許斐剛先生による漫画『新テニスの王子様』が、2026年8月4日発売の「ジャンプSQ.(スクエア)9月号」をもって完結を迎えた。前作『テニスの王子様』の連載開始から数えると、実に27年もの歴史に幕を下ろしたことになる。
同号には前代未聞となる「許斐剛 feat.テニプリファミリア」による新曲CD『ラケットに想い出詰め込んで』が付録としてつくこともあり、発売前から重版が決定。これまで作品を推し続けてきたファンを中心に、大きな盛り上がりを見せている。
熱心なファンというほどではないが、記者も27年間シリーズを見守ってきたひとりだ。最終話を読んで感じたことを、この場を借りてお届けしたい。テニプリって、いいぞ!
・唯一無二の作品
テニスの王子様シリーズほど、推し甲斐のある作品はないと思っている。というのも1999年に週刊少年ジャンプにて漫画『テニスの王子様(通称 テニプリ)』が連載開始、一旦完結するもすぐさま続編がスタートした。
多方面にわたるメディア展開が魅力のひとつで、過剰なまでのキャラソンにアニメ、映画、実写、ミュージカルなど……365日いつでも追いかけていられるコンテンツの豊富さを誇る。しかもそのどれもが大成功を収めているのだから、さすがとしか言いようがない。
ひとえに作者の許斐剛先生の「読者を楽しませよう」という思いが人の百倍ほど強いことが、そうさせるのではないかと勝手に思っている。というのも、許斐先生はインタビューやSNSで、たびたび「正直自分の為に漫画を描いた事は一度もない」といった旨の発言をしてらっしゃる。

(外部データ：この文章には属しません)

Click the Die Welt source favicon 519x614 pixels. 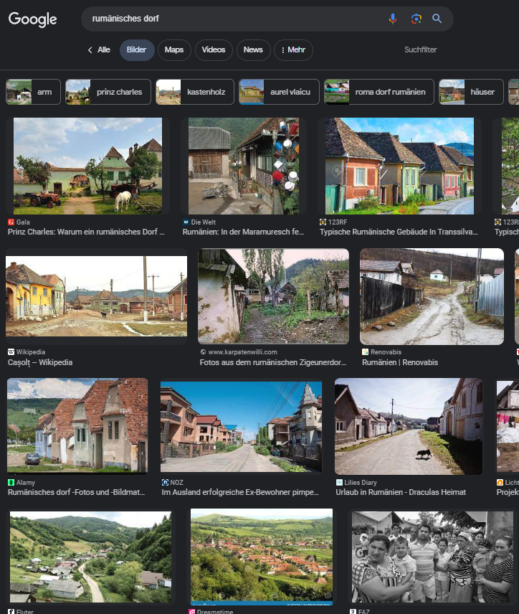click(186, 222)
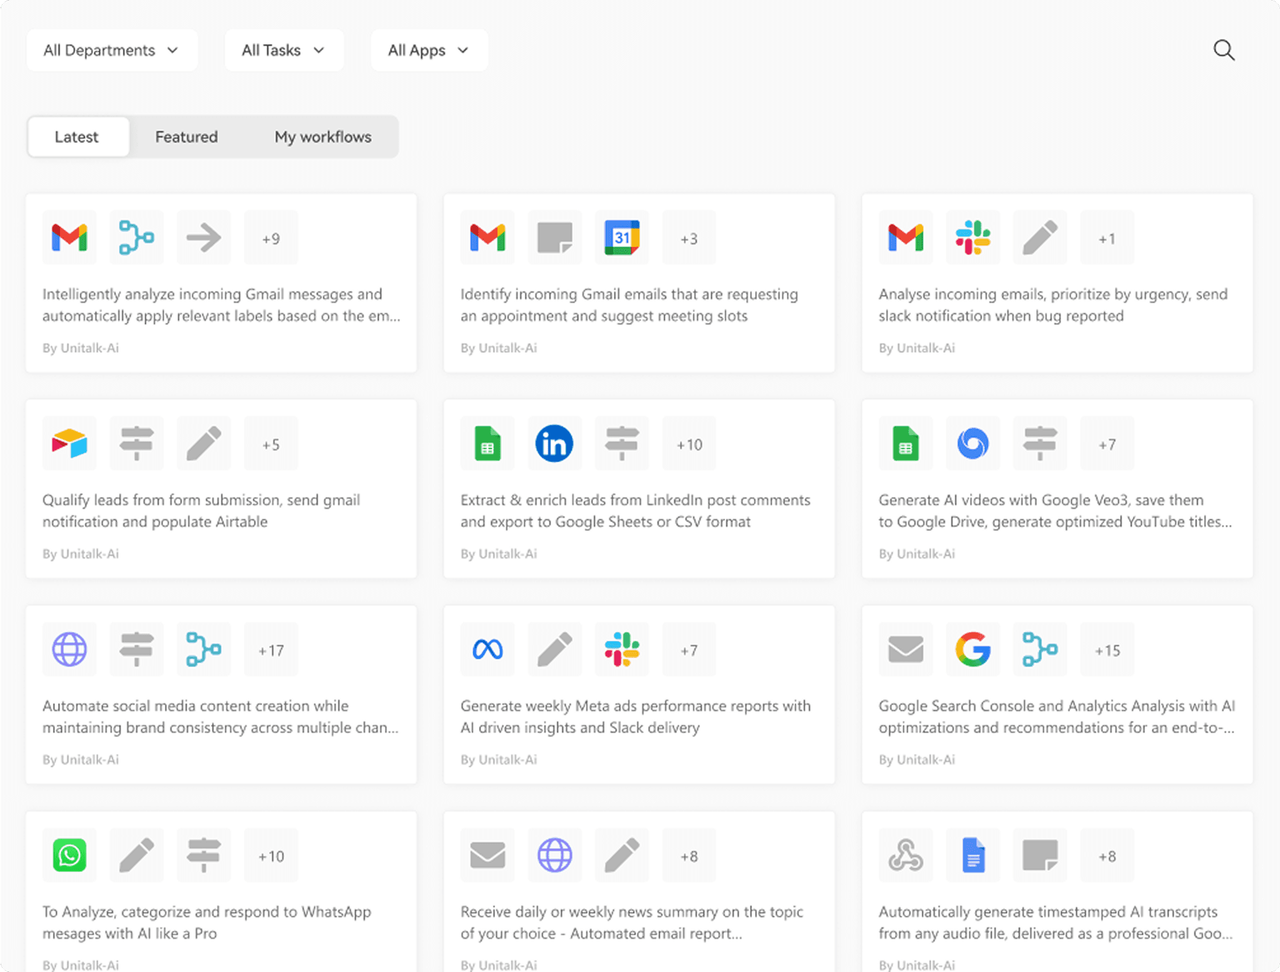Click the Google icon on the Search Console analysis card
The image size is (1280, 972).
tap(973, 649)
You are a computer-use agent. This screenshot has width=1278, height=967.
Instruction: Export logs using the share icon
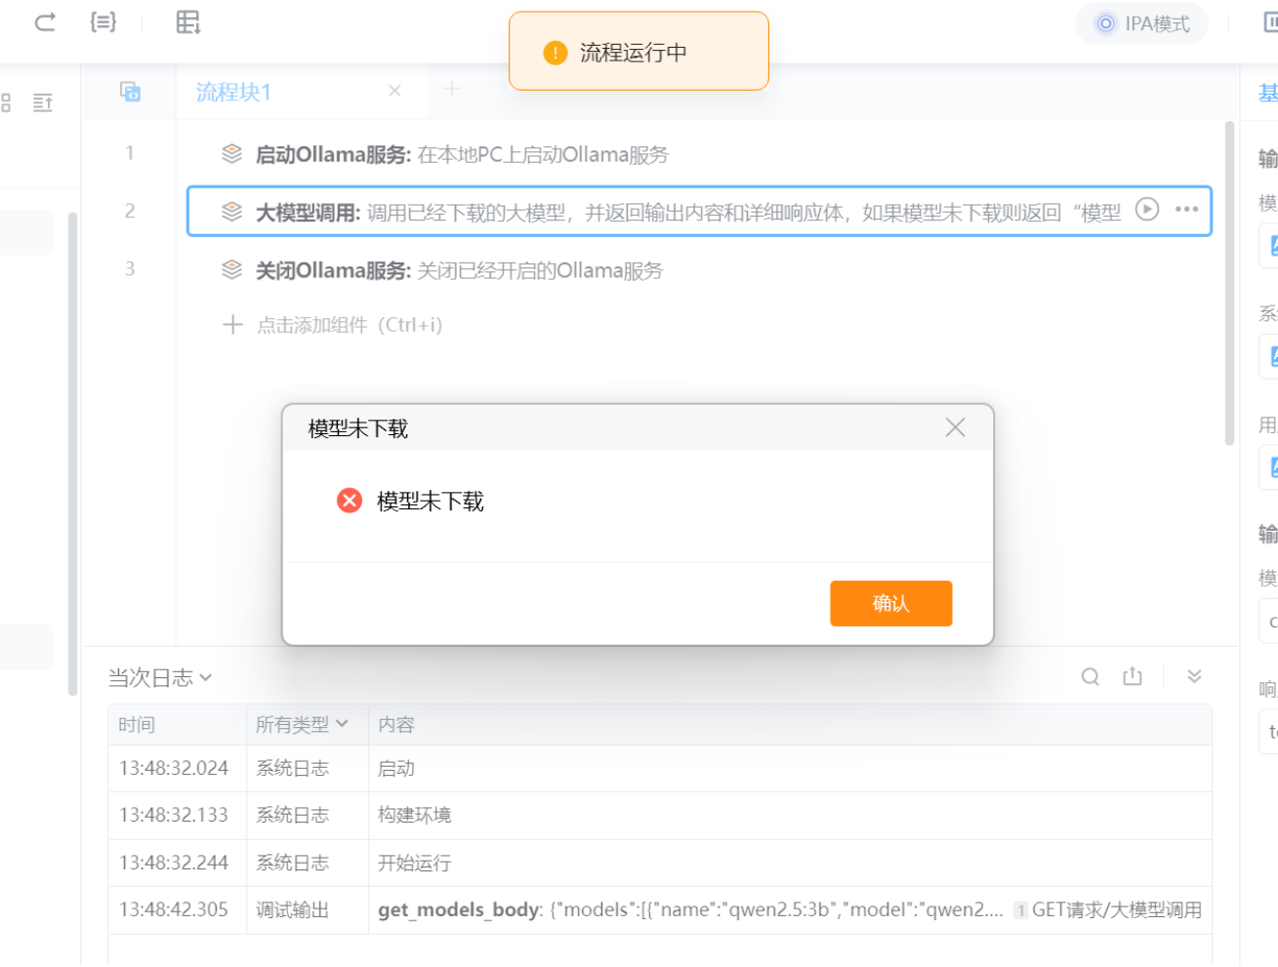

読者がどうすれば楽しめるかを、度が過ぎるほど真剣に考えて毎度、確実に叶えてくださるのだ。冒頭にあげた付録「許斐剛 feat.テニプリファミリア」による新曲CD『ラケットに想い出詰め込んで』も、まさにその結晶と言える。
作品にあまり触れていない人にはピンとこないかもしれないが、このCDは作者自身を筆頭に、アニメの声優陣やテニミュ(作品を舞台化したミュージカル)のキャストなど、総勢143名が参加した前代未聞の楽曲なのだ。ファンでさえ「一体何をやっているの」と思わず、ツッコミたくなるようなスケール感である。
常識にとらわれず、誰もやらないようなワクワクを全力で実現してしまう。それこそが、ハッピーメディアクリエイター許斐剛作品の真骨頂。こんな体験は、なかなかほかでは味わえない。まさに唯一無二のエンターテイメントなのだ。
・これからを感じさせるラスト
そうしたメディア展開のすごさはもちろんのこと、言わずもがな原点の漫画自体がはちゃめちゃに面白い。ストーリーは当然ながら、キャラクターひとりひとりの魅力があふれんばかり。いずれのキャラクターたちも、連載当初からは見違えるほどの成長っぷりで、もはや親のような目線で見守ってしまう自分がいる。
最終話では主人公・越前リョーマをはじめ、この作品が27年間積み上げてきた軌跡が惜しみなく表現されていた。嬉しいような寂しいような気持ちがジワリと湧いてくる。そしてしばらくテニプリから離れていたという人でも、一瞬であの頃の熱量を思い出せるようなラストになっている点も実に見事だった。
物語はただ終わりを迎えたわけではなく、これからを感じさせる余白と熱量が残されていた。許斐先生が巻末で「テニプリと愛しのキャラたちを27年間応援ありがとうございました。少しだけゆっくりさせてくださいね…(ニヤリ)」とコメントされているのを見ると、この続きがあるのかもしれないと期待してしまう。というか、あってくれ……!
もし続きがあるとするならば、今から読み返しておけば、次の機会に間に合う。久しぶりの人も、はじめての人も、新テニが最終回を迎えた今こそがチャンスだ。テニプリは、まだまだ(これから)だね!!